An application image snapshot 170 is produced by generating respective individual snapshots 150, 152, 154 of each of the TDEVs 114, 116, 118 of the storage group associated with the production volume 102. The TDEV snapshots are stored locally by the storage array. In order to create a corresponding backup application image snapshot 158 on cloud storage 120, the storage array 100 sends data difference messages (“diff's”) 156 via network 121 to a data backup appliance 130. The diff's 156 represent changes to the production volume and thus to the snapshots 150, 152, 154 of each of the TDEVs. An individual diff is not necessarily sent for each write to the production volume 102, e.g., a diff may represent multiple updates to the production volume. The data backup appliance 130 performs deduplication and uses the diff's to prompt update of backup snapshots 160, 162, 164 of the TDEVs. In the illustrated example, backup snapshot 160 corresponds to snapshot 150, backup snapshot 162 corresponds to snapshot 152, and backup snapshot 164 corresponds to snapshot 154. The storage array maintains the local application image snapshot 170 in order to be able to recreate storage object state at any prior point in time. In a disaster recovery operation in which the application image and application image snapshot 170 become unavailable, the backup application image snapshot 158 is used to recreate the application image in a new storage group on the storage array 100 or a different storage array.

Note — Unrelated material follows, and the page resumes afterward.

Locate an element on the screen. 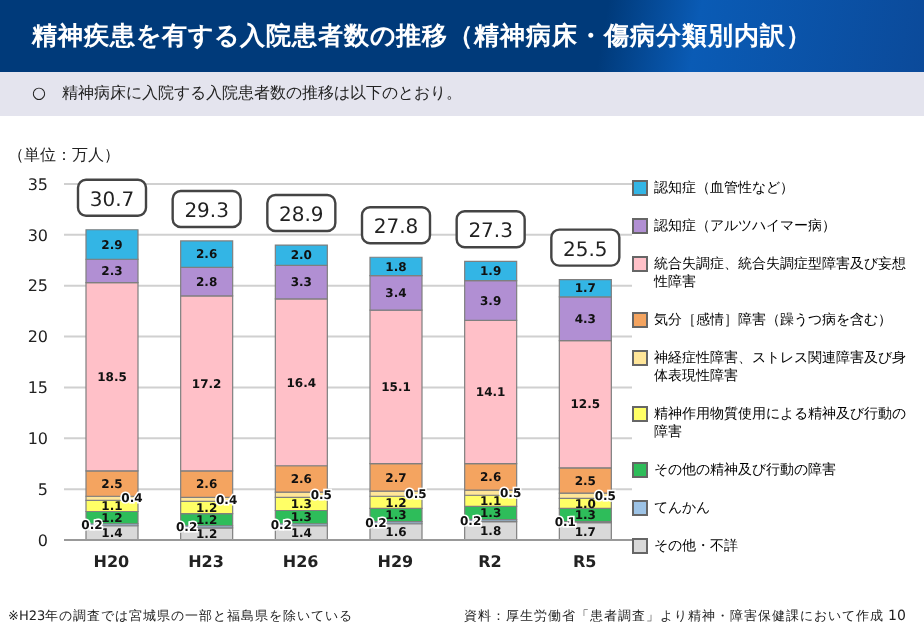 This screenshot has width=924, height=640. total-label: 28.9 is located at coordinates (302, 216).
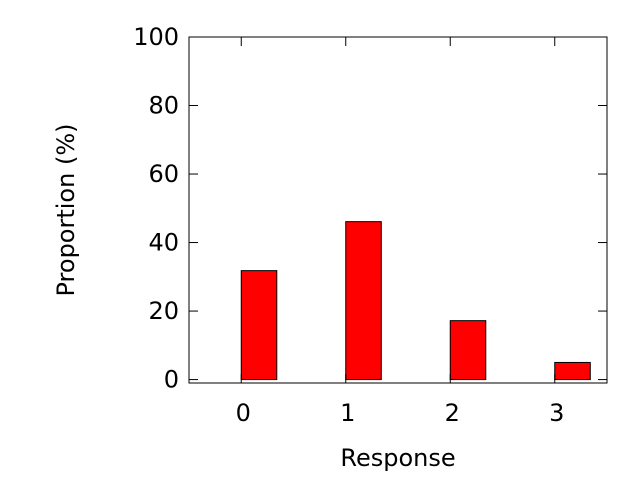 This screenshot has width=640, height=480. What do you see at coordinates (348, 413) in the screenshot?
I see `x-tick-label: 1` at bounding box center [348, 413].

For example, if storage array 100 is destroyed in a natural disaster, then the backup application image snapshot 158 can be used to rebuild the production volume 102 on a different storage array at a different data center.
Referring to
A cloud replication system (CRS) 250 running on the storage array 100 automatically prompts transmission of the diff's 156 to the data backup appliance 130. A checksum query application programming interface (API) 252 on the storage array 100 and a corresponding API on the data backup appliance enable sharing of the checksum library and algorithms 254. The APIs also enable coordinated generation of checksums on snapshots 150, 152, 154 and backup snapshots 160, 162, 164 to verify data integrity and correctness. For example, the API 252 may be used to prompt the data backup appliance 130 to obtain or generate a checksum of a designated backup snapshot. The storage array may generate a checksum of the corresponding snapshot and then compare the generated checksum with the checksum shared by the data backup appliance.
Specific examples have been presented to provide context and convey inventive concepts. The specific examples are not to be considered as limiting. A wide variety of modifications may be made without departing from the scope of the inventive concepts described herein. Moreover, the features, aspects, and implementations described herein may be combined in any technically possible way. Accordingly, modifications and combinations are within the scope of the following claims.